> **Source excerpt**:

Deniz Yucel, the German-Turkish dual citizen who worked as the Istanbul correspondent for Die Welt, was released while Istanbul prosecutors indicted him on charges of spreading propaganda for the Kurdistan Workers’ Party (PKK) terrorist organization and inciting violence in support of the movement alleged to have been behind the July 2016 coup attempt. The charges carry a maximum 18-year sentence.
He was arrested in February 2017, according to Die Welt, after voluntarily going in for questioning at the police headquarters in Istanbul where he was subsequently taken into custody without charge. He was transferred less than a month after his initial arrest to Silivri high-security prison and placed shortly thereafter in solitary confinement. It wasn’t until April that German consulate workers were able to meet with him, and he wasn’t removed from solitary confinement until December. Yucel was finally released from pretrial detention in February after ongoing diplomatic negotiations between Germany and Turkey.
However, the six other media workers were not so lucky. Writer and former editor Ahmet Altan, columnist and TV host Mehmet Altan, advertising director Yakup Simsek, commentator and former security officer Sukru Tugrual Ozsengul, former designer Fevzi Yazici, and journalist and TV host Nazli Ilicak were all sentenced to life in prison for alleged involvement in the 2016 coup. Ahmet and Mehmet Altan and Nazli Ilicak were accused of “trying to overthrow the constitutional order” for broadcasts made shortly before the coup took place that were critical of the government.
The Turkish Constitutional Court, the highest legal authority in the country, had previously ordered the release from pretrial detention of Ahmet and Mehmet Altan, two brothers, but a lower court in Istanbul ignored the decision and kept the two in prison. In another similar instance, an Istanbul court ordered the release on March 31, 2017 of 19 journalists being held in pretrial detention, but they were re-arrested even before they left prison after the prosecutor appealed the decision.
The most recent rounds of attack on the freedoms of media workers in Turkey can be traced back to the failed July 2016 coup, which the Turkish government blamed on Fetullah Gülen, an exiled Islamic cleric living in Pennsylvania, and his global movement of followers, later dubbed the Fetullah Gulen Terrorist Organization, or FETO for short. Following the coup, the government began a massive purge, removing half of the judges in the country from their positions, firing more than 140,000 workers from their government jobs, arresting more than 50,000 people—of whom many still await trial—and closing over 180 media organizations.
The charges range from terrorism, trying to destabilize the republic and spreading propaganda, but the one constant was that thousands of voices critical of the government were swept up under the same pretense, often with little to no evidence. Many have been arrested merely for having accounts at alleged FETO-linked banks or using the encrypted messaging app ByLock, which is popular throughout Gulen's movement. According to Sputnik Turkey, one investigation in Istanbul issued arrest warrants in August for 35 journalists accused of FETO association just for using the ByLock application.
Actions like these are what have led prominent international press freedom organizations to vocalize concern about the rapidly deteriorating situation. In the annual ranking of global press freedom that Reporters Without Borders (RSF) publishes, Turkey fell four places from its 2016 score to 155 of the 180 countries ranked in 2017. The Economist Intelligence Unit recently began to include media freedom in their yearly Democracy Index and ranked Turkey 154th place, citing the crackdown in the wake of the coup attempt and government blocking of social media and critical websites. Freedom House doesn’t issue rankings or scores in its assessment of global freedom, but it gave scathing criticisms of the current situation.

> **Supplied entries**:
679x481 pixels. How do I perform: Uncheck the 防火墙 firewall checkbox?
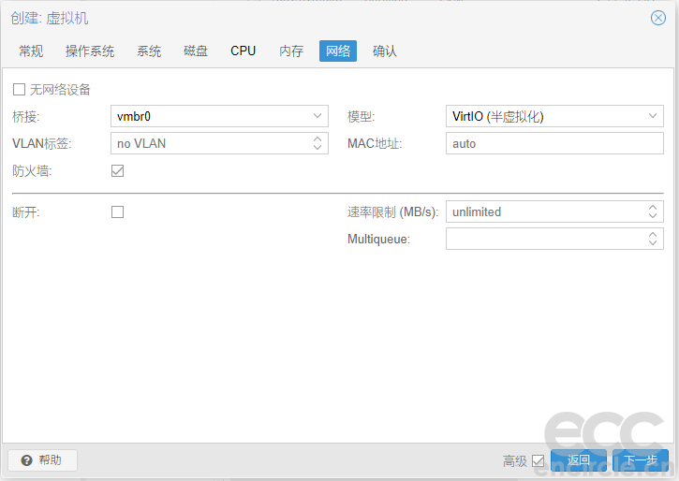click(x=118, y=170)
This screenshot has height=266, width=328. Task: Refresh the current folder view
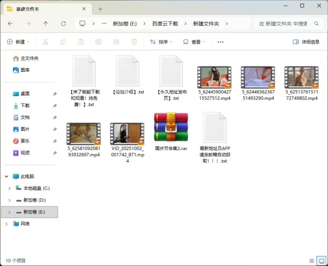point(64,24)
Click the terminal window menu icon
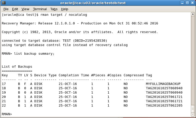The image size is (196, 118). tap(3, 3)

* * *

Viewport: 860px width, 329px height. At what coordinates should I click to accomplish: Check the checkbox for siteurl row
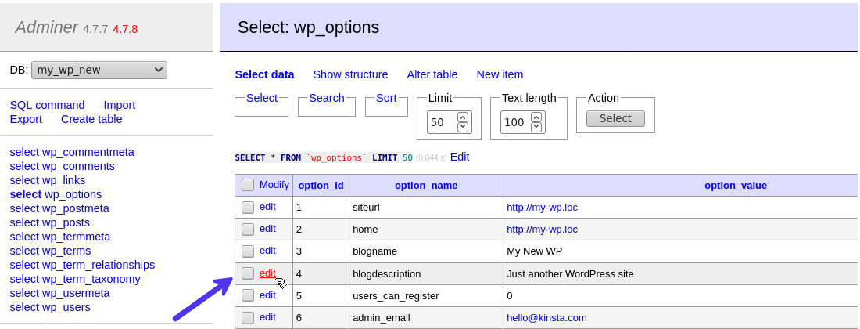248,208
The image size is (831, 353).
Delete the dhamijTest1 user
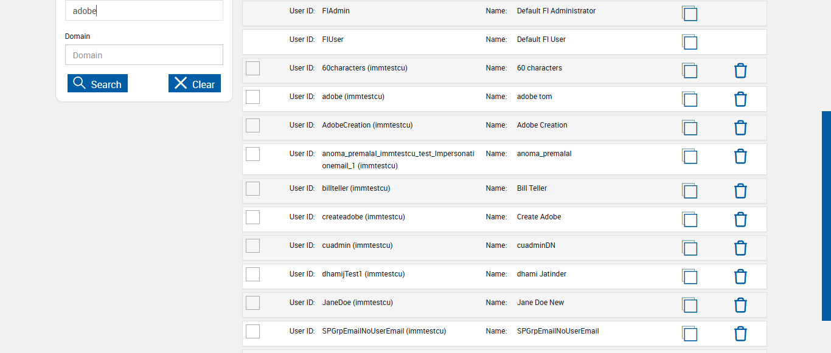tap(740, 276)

...

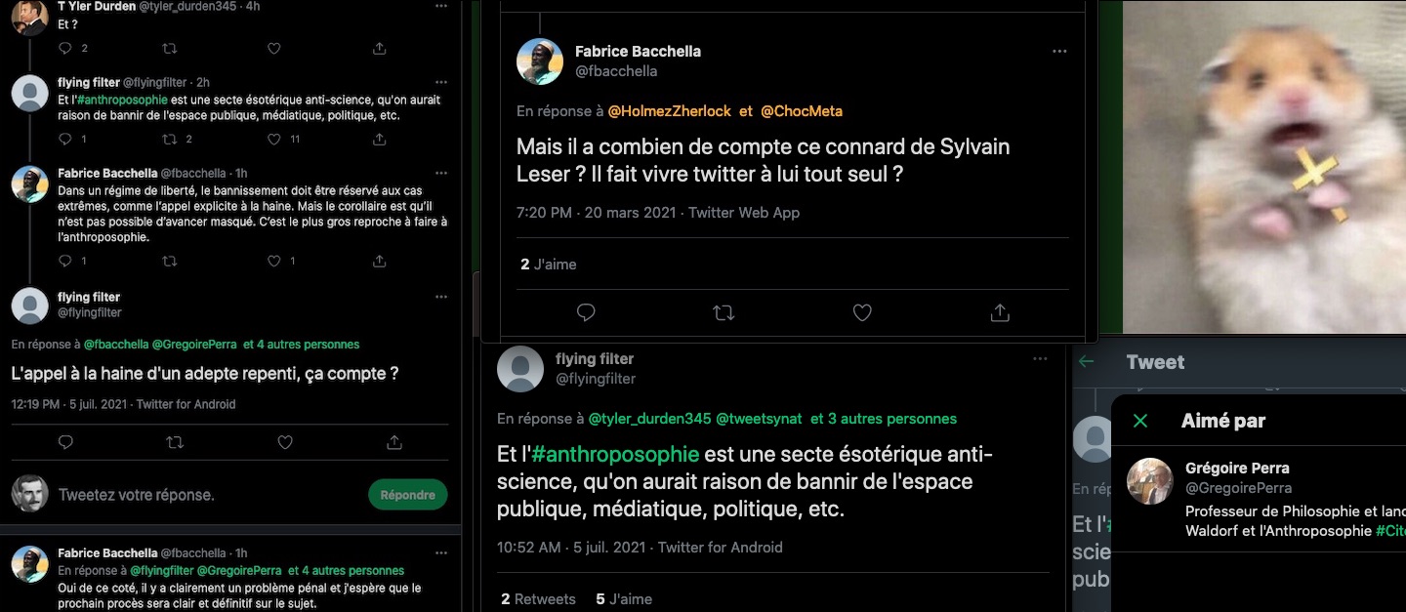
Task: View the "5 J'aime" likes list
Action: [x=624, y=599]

> **Problems and tasks**:
**a.** Answer these from the text on press freedom in Turkey:
(i) In what month and year was Deniz Yucel arrested?
(ii) How many media organizations were closed after the coup attempt?
(iii) Where did Reporters Without Borders rank Turkey in 2017?
**b.** Copy word for word the lines of the records starting at the line that contains "This screenshot has" and ending at the line that contains "The image size is (196, 118). tap(3, 3)", both included. Leave the pictures out.
The records are unrelated to the text on press freedom in Turkey.

> **Answer list**:
**a.**
(i) February 2017
(ii) Over 180
(iii) 155th of the 180 countries ranked

**b.**
This screenshot has height=266, width=328. Task: Refresh the current folder view
point(64,24)
Click the terminal window menu icon
The image size is (196, 118). tap(3, 3)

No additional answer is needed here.